Overall housing starts decreased 9.8% in May to a seasonally adjusted annual rate of 1.26 million units, according to a report from the U.S. Department of Housing and Urban Development and the U.S. Census Bureau.

The May reading of 1.26 million starts is the number of housing units builders would begin if development kept this pace for the next 12 months. Within this overall number, single-family starts increased 0.4% to a 924,000 seasonally adjusted annual rate and are down 7.3% compared to May 2024. The volatile multifamily sector, which includes apartment buildings and condos, decreased 29.7% in May to an annualized 332,000 pace.

On a year-to-date basis, single-family starts are down 7.1%. In contrast, multifamily 5-plus unit starts are up 14.5% as more prospective home buyers remain on the sidelines helping rental demand.

Single-family permits and construction starts are down on a year-to-date basis for 2025 for what has been a disappointing spring housing market, given ongoing elevated mortgage interest rates, challenging housing affordability conditions led by higher construction costs, and macroeconomic uncertainty.

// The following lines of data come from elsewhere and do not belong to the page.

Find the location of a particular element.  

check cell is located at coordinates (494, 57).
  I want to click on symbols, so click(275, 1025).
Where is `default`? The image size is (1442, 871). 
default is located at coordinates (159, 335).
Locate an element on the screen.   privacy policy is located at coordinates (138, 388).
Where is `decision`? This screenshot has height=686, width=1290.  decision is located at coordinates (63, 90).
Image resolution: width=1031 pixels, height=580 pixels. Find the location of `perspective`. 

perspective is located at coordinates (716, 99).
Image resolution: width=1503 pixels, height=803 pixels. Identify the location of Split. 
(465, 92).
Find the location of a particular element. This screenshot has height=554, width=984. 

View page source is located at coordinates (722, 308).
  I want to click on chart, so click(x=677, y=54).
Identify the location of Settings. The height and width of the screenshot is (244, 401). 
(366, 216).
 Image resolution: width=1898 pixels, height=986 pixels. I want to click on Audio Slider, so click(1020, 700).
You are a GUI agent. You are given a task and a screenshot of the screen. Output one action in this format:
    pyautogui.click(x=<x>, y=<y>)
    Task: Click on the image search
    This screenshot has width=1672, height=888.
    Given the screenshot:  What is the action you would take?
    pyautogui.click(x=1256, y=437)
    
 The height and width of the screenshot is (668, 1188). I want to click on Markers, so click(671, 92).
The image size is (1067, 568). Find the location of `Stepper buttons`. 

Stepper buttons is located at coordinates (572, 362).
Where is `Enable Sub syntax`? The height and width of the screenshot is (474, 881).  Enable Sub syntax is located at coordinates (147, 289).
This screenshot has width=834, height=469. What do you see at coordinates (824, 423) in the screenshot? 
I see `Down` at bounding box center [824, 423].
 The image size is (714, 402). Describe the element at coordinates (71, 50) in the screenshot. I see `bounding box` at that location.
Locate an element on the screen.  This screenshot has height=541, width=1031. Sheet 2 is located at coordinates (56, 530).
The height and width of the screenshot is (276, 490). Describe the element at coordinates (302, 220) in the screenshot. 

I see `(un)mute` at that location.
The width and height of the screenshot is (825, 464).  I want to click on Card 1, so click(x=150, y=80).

NAHB is forecasting that 2025 will end with a decline for single-family housing starts.

The number of single-family homes currently under construction totaled 623,000 homes as of May. This is 1.3% lower than April, 7.6% lower than a year ago and 25% lower than the post-Great Recession peak level in June 2022. There were 752,000 apartments under construction in June, 4.6% lower than May and 18.2% lower than a year ago.

On a regional and year-to-date basis, combined single-family and multifamily starts were 21.1% higher in the Northeast, 10.8% higher in the Midwest, 6.8% lower in the South and 1.6% lower in the West.

Overall permits decreased 2% to a 1.39-million-unit annualized rate in May. Single-family permits decreased 2.7% to an 898,000-unit rate and are down 6.4% compared to May 2024. Multifamily permits decreased 0.8% to a 495,000 pace.

Looking at regional permit data on a year-to-date basis, permits were 17.2% lower in the Northeast, 6% higher in the Midwest, 5.4% lower in the South and 3.7% lower in the West.